Cost-effectiveness Analyses for Dose-dense Chemotherapy

An actual cost data collection was not performed by the JGOG 3062. However, a cost-effectiveness analysis using the Markov economic decision model found that dose-dense paclitaxel administered weekly is a cost-effective treatment option for advanced ovarian cancer.16The incremental cost-effectiveness ratio was USD $4,859 per progression-free life-year saved for the dose-dense weekly regimen as compared to the conventional 3-weekly regimen.

Recommendations for Front-line IV Chemotherapy following Primary Cytoreductive Surgery

The SCAN Workgroup has voted 6 to 2 in favour of the adoption of the SIGN guidelines17for front-line IV chemotherapy following cytoreductive surgery (Table 1 and Supplementary Table 1) due to its comprehensive nature. The workgroup also recommends the discussion of dose-dense chemotherapy as a treatment option with patients.

There is unanimous agreement amongst the working group members that platinum-taxane is the standard of care for front-line chemotherapy and that the SIGN guidelines are the most comprehensive of all guidelines reviewed as it recommends

single agent carboplatin in patients who are unable to tolerate combination chemotherapy

carboplatin-pegylated liposomal doxorubicin in cases of taxane-intolerance

against the addition of a third cytotoxic agent to platinum-taxane.

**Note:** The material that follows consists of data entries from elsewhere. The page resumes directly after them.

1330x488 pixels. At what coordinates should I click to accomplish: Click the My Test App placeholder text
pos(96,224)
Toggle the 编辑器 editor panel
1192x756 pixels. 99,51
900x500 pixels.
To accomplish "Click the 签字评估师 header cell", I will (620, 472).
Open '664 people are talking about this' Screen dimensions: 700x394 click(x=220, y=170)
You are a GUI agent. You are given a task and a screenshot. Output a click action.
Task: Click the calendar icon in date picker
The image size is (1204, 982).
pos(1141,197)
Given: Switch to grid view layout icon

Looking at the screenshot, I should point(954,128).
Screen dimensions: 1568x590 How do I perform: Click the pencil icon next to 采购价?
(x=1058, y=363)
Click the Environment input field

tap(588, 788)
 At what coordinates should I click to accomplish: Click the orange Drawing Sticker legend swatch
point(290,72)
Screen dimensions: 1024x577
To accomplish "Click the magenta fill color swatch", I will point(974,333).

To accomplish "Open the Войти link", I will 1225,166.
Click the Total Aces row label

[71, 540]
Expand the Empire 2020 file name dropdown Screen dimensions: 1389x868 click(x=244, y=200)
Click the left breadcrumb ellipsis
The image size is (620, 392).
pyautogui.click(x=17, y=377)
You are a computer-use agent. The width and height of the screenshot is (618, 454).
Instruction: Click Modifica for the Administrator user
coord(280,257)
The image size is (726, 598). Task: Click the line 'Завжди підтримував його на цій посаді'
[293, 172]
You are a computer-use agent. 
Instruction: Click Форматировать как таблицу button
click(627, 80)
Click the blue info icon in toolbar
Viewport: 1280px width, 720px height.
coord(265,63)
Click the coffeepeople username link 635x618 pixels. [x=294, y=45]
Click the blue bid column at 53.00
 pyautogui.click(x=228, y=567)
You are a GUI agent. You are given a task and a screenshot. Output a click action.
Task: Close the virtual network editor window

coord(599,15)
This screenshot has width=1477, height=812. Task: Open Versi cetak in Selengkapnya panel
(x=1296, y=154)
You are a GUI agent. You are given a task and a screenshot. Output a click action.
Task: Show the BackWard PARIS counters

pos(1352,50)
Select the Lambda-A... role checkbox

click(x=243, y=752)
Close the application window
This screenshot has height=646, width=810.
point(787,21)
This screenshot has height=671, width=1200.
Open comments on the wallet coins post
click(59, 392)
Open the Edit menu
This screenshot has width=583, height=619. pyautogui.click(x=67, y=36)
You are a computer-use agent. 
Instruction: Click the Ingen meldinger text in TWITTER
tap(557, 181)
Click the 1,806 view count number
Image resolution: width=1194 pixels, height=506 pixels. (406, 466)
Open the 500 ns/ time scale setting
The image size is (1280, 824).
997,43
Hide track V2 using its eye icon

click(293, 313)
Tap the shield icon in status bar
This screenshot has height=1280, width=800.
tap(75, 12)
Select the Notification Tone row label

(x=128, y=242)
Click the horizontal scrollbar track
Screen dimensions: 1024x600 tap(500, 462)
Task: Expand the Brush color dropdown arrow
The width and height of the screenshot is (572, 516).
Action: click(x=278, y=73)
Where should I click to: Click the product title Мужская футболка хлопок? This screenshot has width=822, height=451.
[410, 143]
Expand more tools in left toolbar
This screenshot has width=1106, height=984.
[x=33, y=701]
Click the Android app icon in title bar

The role of dose-dense chemotherapy was more contentious. Two working group members felt that based on the JGOG 3062 data13, there is sufficient evidence to support the use of dose-dense chemotherapy as a standard treatment. They therefore voted for the NCCN guidelines18(Table 1) which endorses this mode of treatment as a Category 1 treatment. Six working group members felt that although the JGOG 3062 is a potentially practice-changing study, there exists a possibility that the results may be a chance finding or could be due to pharmacogenomics differences between the Japanese and Caucasian populations. In the absence of confirmatory trial data and in view of the increased toxicities and increased hospital visits associated with dose-dense treatment, they opined that pending the results of other dose-dense studies, dose-dense chemotherapy can only be considered an option and not a standard of care. Hence, they endorsed the SIGN guidelines which recommend dose-dense chemotherapy as a treatment option to be discussed with patients.

The workgroup acknowledges that there is no local data regarding front-line IV chemotherapy for advanced EOC.